INSTRUKSI TERTULIS A | Tulis kembali bagian bacaan yang diberikan mulai dari "Menyembunyikan Ending Cerita, Salahkah?" sampai dengan "Young Lady cantik.", dengan menukar "platform blog" menjadi "situs blog".
INSTRUKSI TERTULIS B |
Tentukan apakah setiap pernyataan berikut sesuai dengan bacaan yang diberikan. Jawab ya atau tidak, lalu kutip kata-kata dalam bacaan yang menjadi penentunya.
(i) Young Lady cantik terpilih sebagai Kompasianer perempuan paling menginspirasi.
(ii) Sejauh ini sudah ada tujuh Kompasianer pria yang mengucapkan selamat kepada Young Lady cantik.
(iii) Konten tersebut mewakili pandangan redaksi Kompas.

BACAAN YANG DIBERIKAN |
Menyembunyikan Ending Cerita, Salahkah?

23 April 2018   05:50 Diperbarui: 23 April 2018   05:53 839
+
Laporkan Konten
Laporkan Akun
Kompasiana adalah platform blog. Konten ini menjadi tanggung jawab bloger dan tidak mewakili pandangan redaksi Kompas.
Lihat foto
Humaniora. Sumber ilustrasi: PEXELS/San Fermin Pamplona

Sebelumnya, Young Lady cantik masih shock dan nggak nyangka. Ternyata terpilih sebagai Kompasianer perempuan paling menginspirasi. Hmm...apa yang telah Young Lady cantik lakukan sampai pantas terpilih? Padahal hanya menulis tulisan-tulisan dan fiksi cantik yang aneh dan mungkin tidak dipahami semua orang. So far, sudah ada lima Kompasianer pria yang mengucapkan selamat pada Young Lady cantik.

"Deleted."

BAHAN YANG DISEDIAKAN |
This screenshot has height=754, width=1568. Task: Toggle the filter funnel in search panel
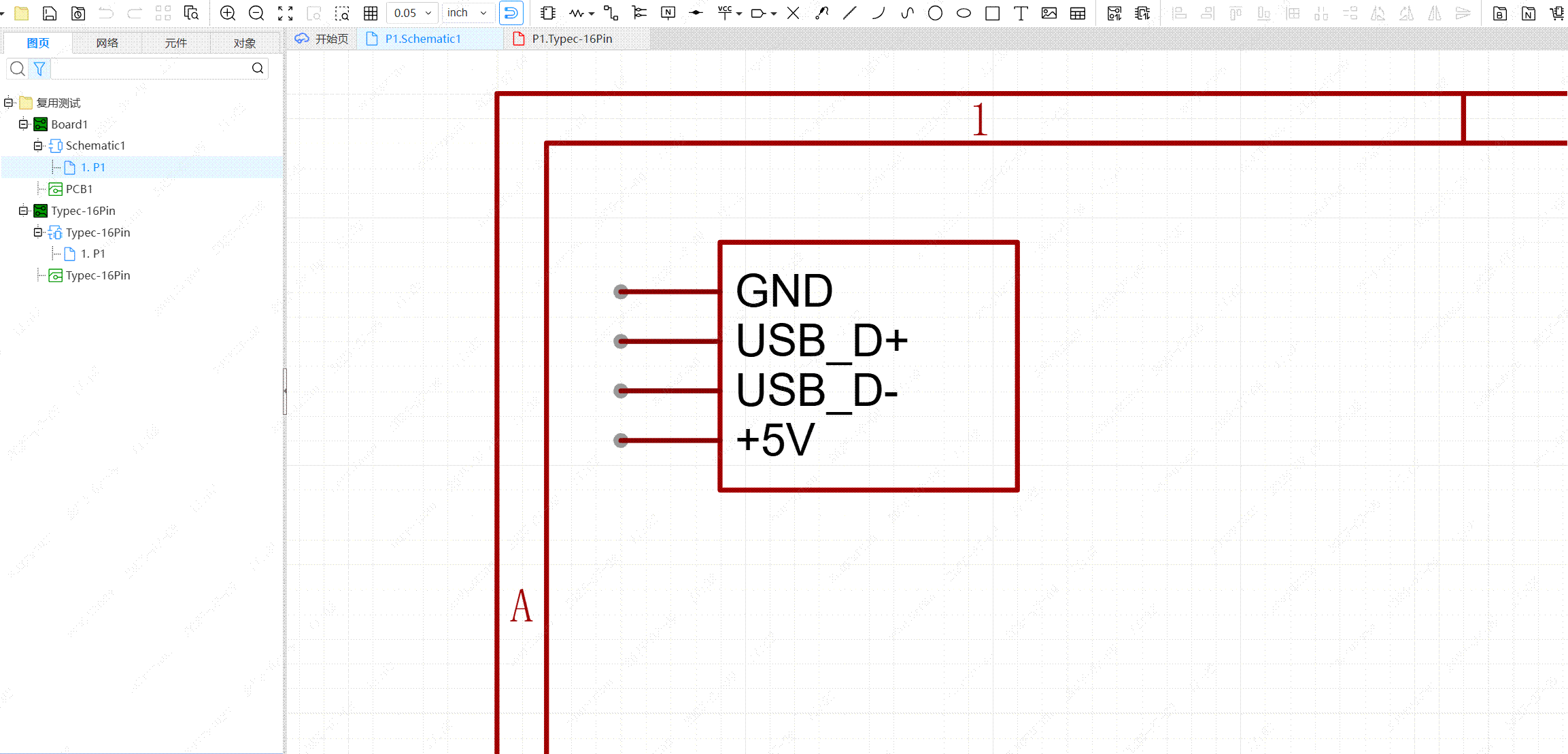pyautogui.click(x=39, y=69)
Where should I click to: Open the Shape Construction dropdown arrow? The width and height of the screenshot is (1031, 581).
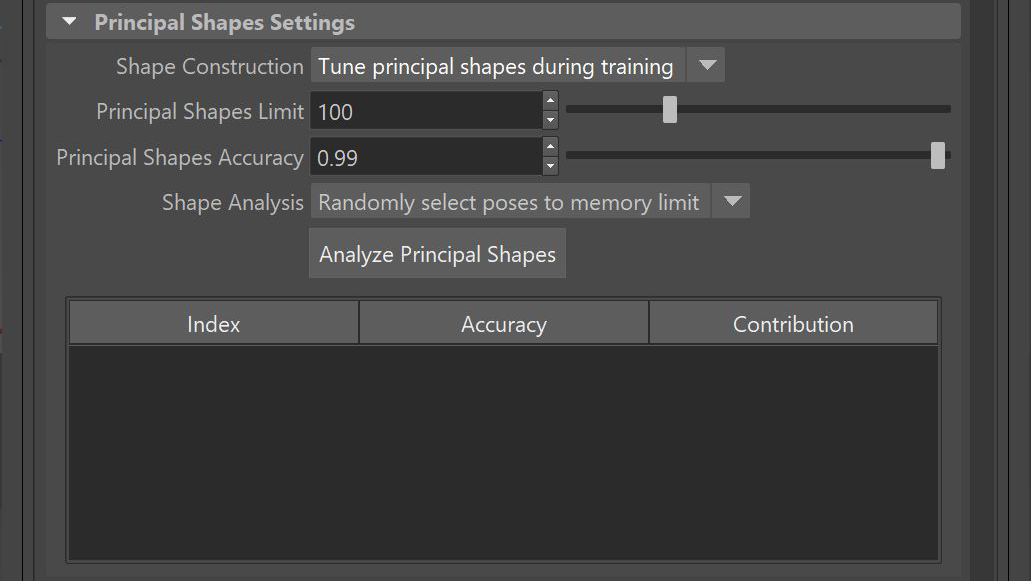(x=707, y=66)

PENYELESAIAN SOAL A |
Menyembunyikan Ending Cerita, Salahkah?

23 April 2018   05:50 Diperbarui: 23 April 2018   05:53 839
+
Laporkan Konten
Laporkan Akun
Kompasiana adalah situs blog. Konten ini menjadi tanggung jawab bloger dan tidak mewakili pandangan redaksi Kompas.
Lihat foto
Humaniora. Sumber ilustrasi: PEXELS/San Fermin Pamplona

Sebelumnya, Young Lady cantik masih shock dan nggak nyangka. Ternyata terpilih sebagai Kompasianer perempuan paling menginspirasi. Hmm...apa yang telah Young Lady cantik lakukan sampai pantas terpilih? Padahal hanya menulis tulisan-tulisan dan fiksi cantik yang aneh dan mungkin tidak dipahami semua orang. So far, sudah ada lima Kompasianer pria yang mengucapkan selamat pada Young Lady cantik.

PENYELESAIAN SOAL B |
(i) Ya: "Ternyata terpilih sebagai Kompasianer perempuan paling menginspirasi."
(ii) Tidak: "So far, sudah ada lima Kompasianer pria yang mengucapkan selamat pada Young Lady cantik."
(iii) Tidak: "Konten ini menjadi tanggung jawab bloger dan tidak mewakili pandangan redaksi Kompas."